── Exercise input ──

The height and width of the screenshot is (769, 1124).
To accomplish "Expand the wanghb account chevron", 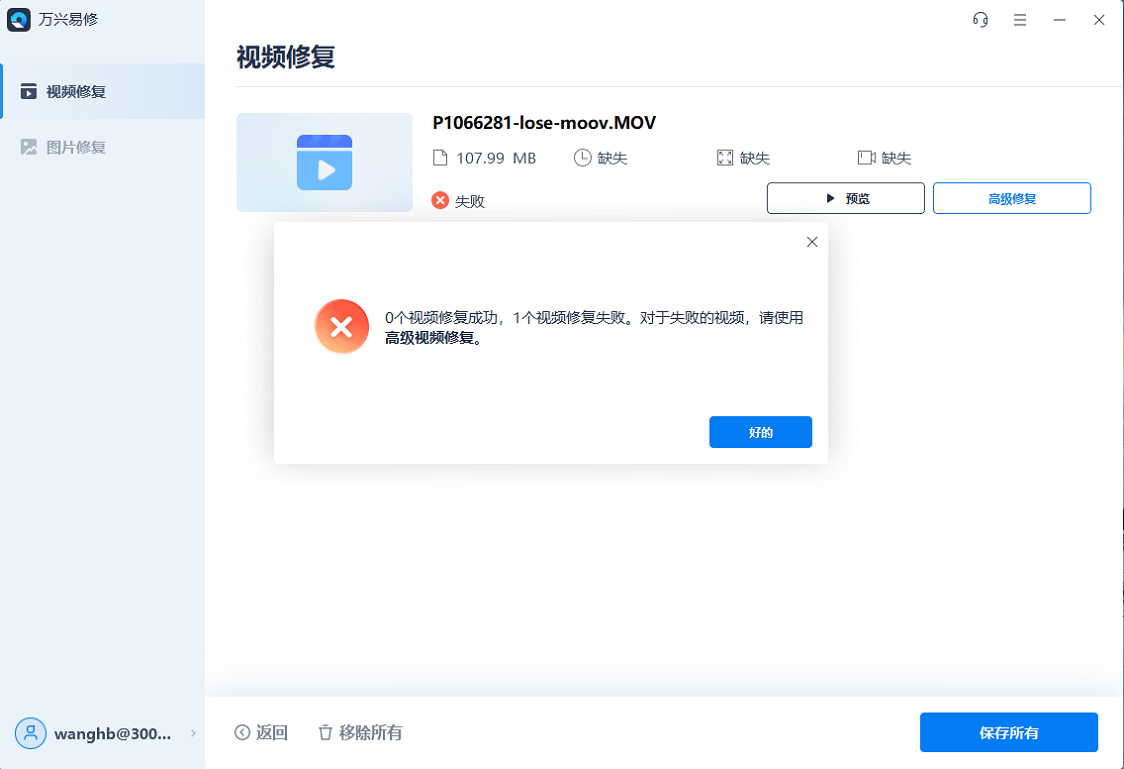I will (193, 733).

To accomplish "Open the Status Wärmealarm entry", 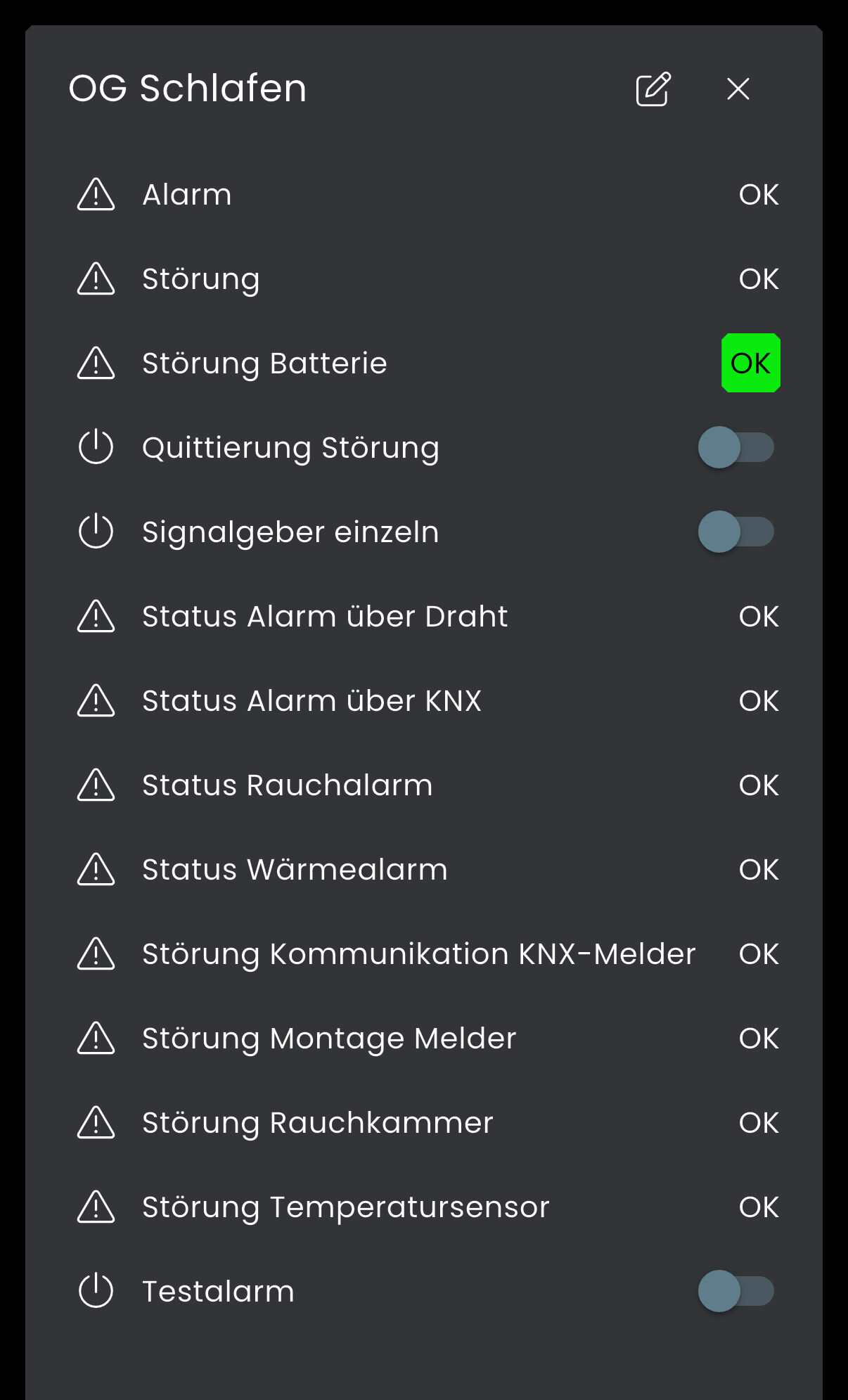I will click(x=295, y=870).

───
── Exercise input ──

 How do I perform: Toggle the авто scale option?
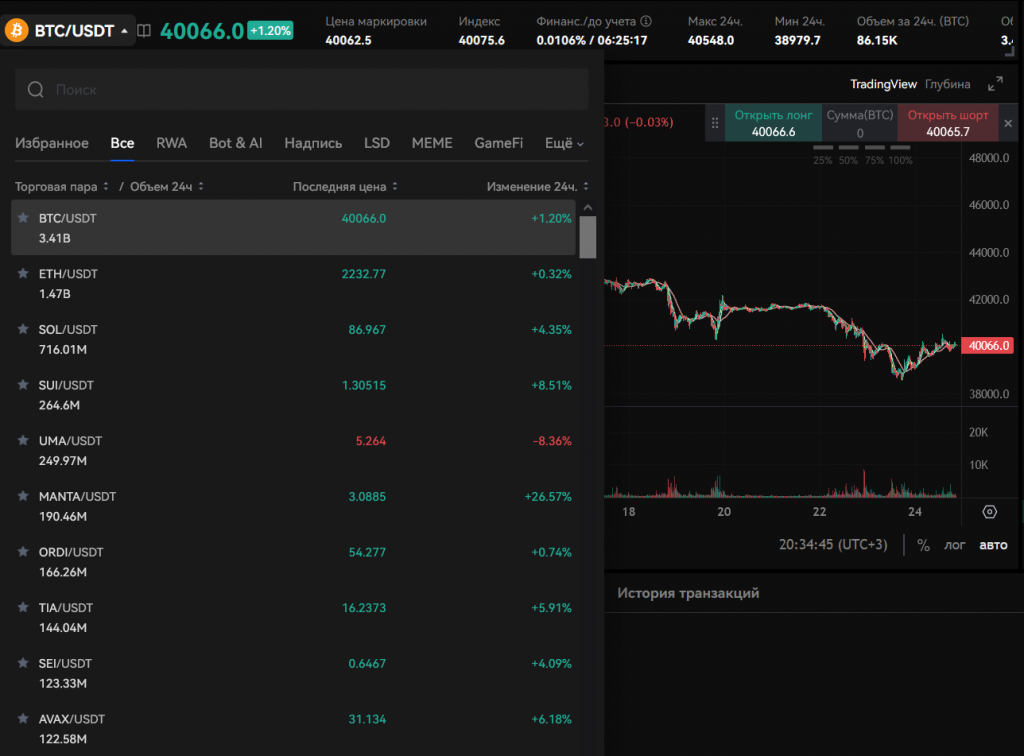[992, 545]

───
── Exercise input ──

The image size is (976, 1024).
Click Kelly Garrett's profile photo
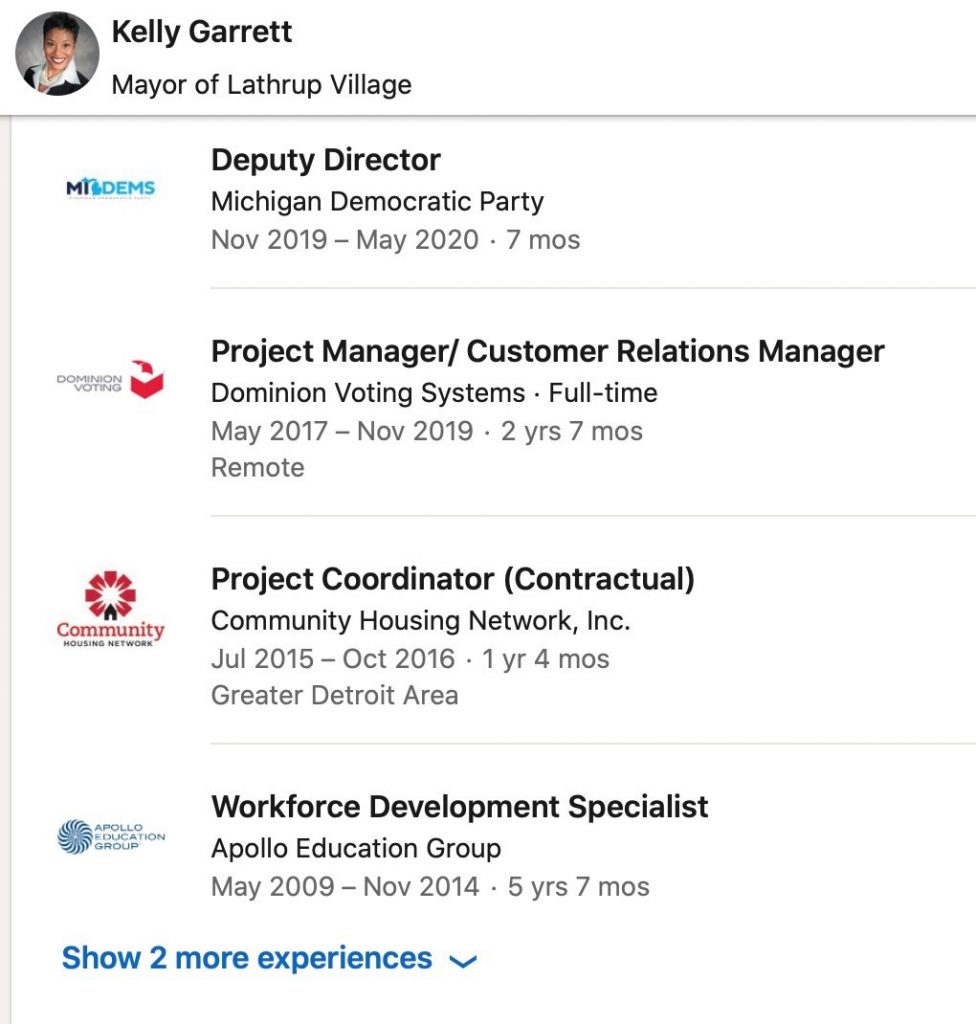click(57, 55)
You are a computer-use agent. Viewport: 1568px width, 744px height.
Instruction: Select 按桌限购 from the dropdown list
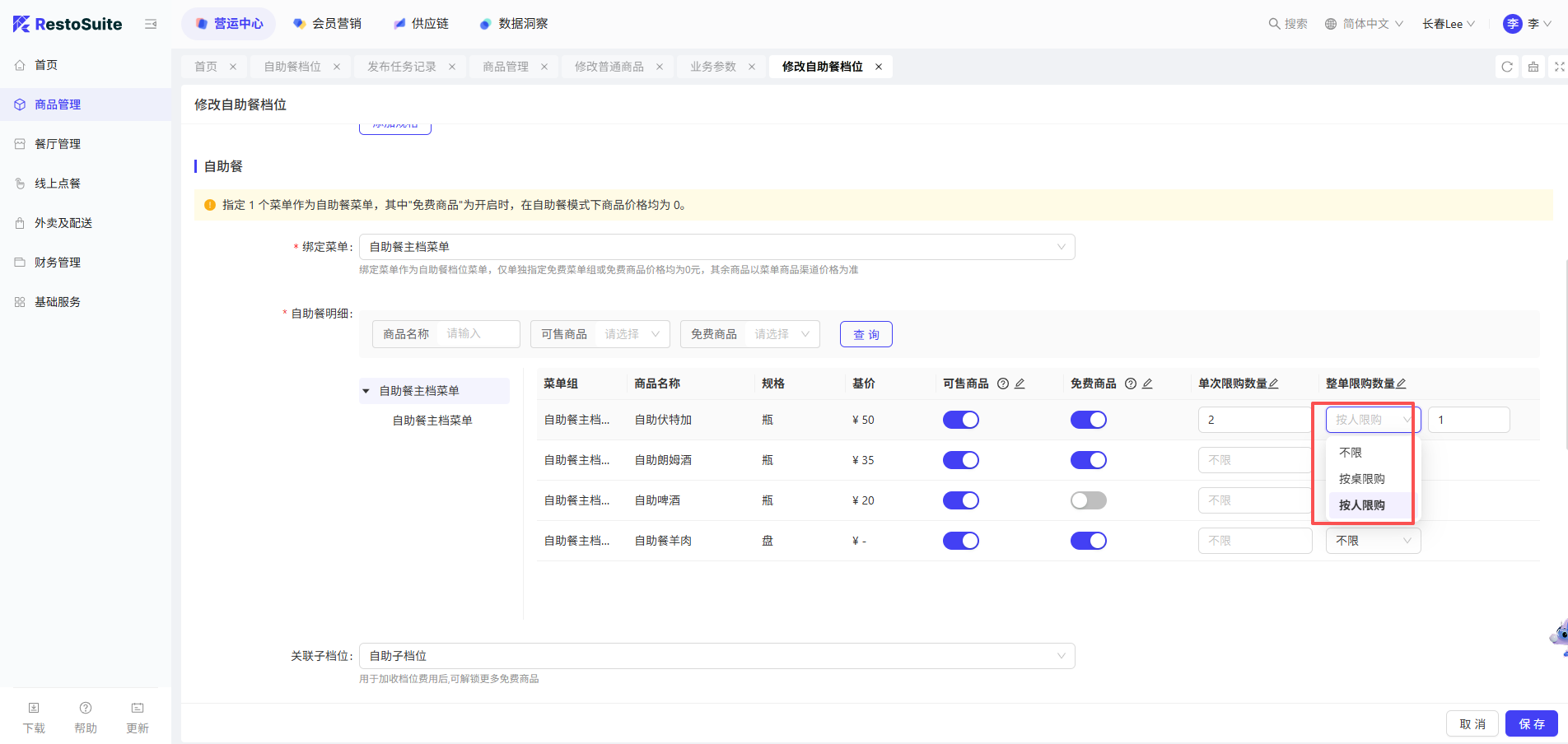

───

#### [Exercise goal]
Print the lines exactly, beginning with the line that contains "The image size is (976, 1024)." and ending with the line that contains "Instruction: Select 按桌限购", both included, and leave the pictures out of the answer.

#### [Reply]
The image size is (976, 1024).
Click Kelly Garrett's profile photo
click(57, 55)
You are a computer-use agent. Viewport: 1568px width, 744px height.
Instruction: Select 按桌限购 from the dropdown list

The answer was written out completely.